I am having trouble understanding wikipedia's definition of filtration in probability theory:
Definition "filtration"
- Let $(\Omega ,\mathcal {A}, P)$ be a probability space
Let $I$ be a totally ordered index set
Then $\mathbb{F} = \bigl(\mathcal{F}_i\bigr)_{i\in I}$ is a filtration if every $\mathcal{F}_i$ is a sub-$\sigma$-algebra of $\mathcal{A}$ and for all $m,n \in I \times I$ we have $\mathcal{F}_m \subseteq \mathcal{F}_n$ whenever $m \le n$
$~ \square$
This definition feels unintuitive and I would have thought the direction of containment would go in the other direction: $\mathcal{A} = \mathcal{F}_0 \supseteq \mathcal{F}_m \supseteq \mathcal{F}_n$.
After all, the set of possible outcomes becomes smaller as one observes longer prefixes and more of the process that's unfolding.
For concreteness, can someone provide an example of what the structure of the sets $\mathcal{F}_n$ look like? Say for a sequence of Bernoulli RVs, $X_1, X_2, X_3, \ldots$, what do $\mathcal{F}_0$, $\mathcal{F}_2$, $\mathcal{F}_2,$ contain? And what does $\mathcal{A}$ contain?
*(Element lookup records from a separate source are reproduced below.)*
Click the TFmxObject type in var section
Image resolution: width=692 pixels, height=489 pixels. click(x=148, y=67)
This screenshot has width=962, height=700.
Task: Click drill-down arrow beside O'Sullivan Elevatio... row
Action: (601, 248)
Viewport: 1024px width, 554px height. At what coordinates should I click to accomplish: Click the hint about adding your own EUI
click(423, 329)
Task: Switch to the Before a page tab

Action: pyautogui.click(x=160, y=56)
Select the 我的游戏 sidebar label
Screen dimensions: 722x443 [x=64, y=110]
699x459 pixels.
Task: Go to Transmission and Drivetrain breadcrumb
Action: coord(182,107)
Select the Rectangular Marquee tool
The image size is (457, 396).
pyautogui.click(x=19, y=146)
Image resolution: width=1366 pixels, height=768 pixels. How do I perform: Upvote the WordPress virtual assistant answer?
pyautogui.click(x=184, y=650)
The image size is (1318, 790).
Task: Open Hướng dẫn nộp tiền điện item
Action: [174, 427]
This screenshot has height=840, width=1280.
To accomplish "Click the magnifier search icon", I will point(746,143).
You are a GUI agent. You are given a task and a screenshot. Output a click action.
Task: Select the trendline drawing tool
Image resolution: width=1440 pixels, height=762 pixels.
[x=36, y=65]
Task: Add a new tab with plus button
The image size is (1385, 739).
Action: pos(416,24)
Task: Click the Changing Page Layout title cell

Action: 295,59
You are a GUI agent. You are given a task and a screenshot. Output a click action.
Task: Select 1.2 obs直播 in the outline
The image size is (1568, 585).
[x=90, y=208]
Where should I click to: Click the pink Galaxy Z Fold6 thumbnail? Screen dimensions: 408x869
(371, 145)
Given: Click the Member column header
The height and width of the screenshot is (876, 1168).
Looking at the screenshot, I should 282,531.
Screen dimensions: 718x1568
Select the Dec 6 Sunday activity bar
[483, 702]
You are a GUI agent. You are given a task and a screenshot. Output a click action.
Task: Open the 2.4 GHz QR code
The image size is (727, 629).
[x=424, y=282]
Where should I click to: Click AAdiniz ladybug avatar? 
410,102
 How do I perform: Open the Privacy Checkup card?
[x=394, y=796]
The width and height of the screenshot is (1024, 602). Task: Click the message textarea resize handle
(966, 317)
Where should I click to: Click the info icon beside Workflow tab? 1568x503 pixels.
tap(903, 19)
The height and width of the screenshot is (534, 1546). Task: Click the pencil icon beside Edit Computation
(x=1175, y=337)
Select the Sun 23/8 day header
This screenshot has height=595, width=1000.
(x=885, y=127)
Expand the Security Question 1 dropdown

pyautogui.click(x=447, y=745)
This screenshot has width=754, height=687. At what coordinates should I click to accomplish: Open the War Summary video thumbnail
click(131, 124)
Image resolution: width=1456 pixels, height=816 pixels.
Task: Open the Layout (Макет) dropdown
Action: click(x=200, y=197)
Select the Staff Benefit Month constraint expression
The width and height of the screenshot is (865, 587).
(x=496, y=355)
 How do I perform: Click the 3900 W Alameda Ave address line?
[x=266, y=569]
${\cal F}_n$ makes all of the distinctions that ${\cal F}_m$ makes, for $m\leq n$, but may also make finer-grained distinctions. That is, ${\cal F}_n$ may contain sets that are subsets of the smallest sets in ${\cal F}_m$, along with all of the sets in ${\cal F}_m$. That's why ${\cal F}_m \subseteq {\cal F}_n$: the number of possible outcomes--subsets--becomes larger, but (some of) the smallest of them are smaller (or may be, since it's a $\subseteq$ relationship).
For example, suppose that we toss a coin three times, recording 1 for heads and 0 for tails, so the atomic outcomes are the eight triples of 1's and 0's. I'll describe a filtration on this space induced by the three tosses, with $*$ to represent that any possible outcome is allowed for some elements in a triple. That is, I'll use $\langle 0,1,* \rangle$, for example, to refer to the set of all sequences of toss outcomes in which the first toss comes up tails, the second one comes up heads, and the third toss has either outcome. (Note that I am abusing notation a bit to represent a set, not a sequence per se. I'm not distinguishing between what are called atoms and the singleton sets containing them.)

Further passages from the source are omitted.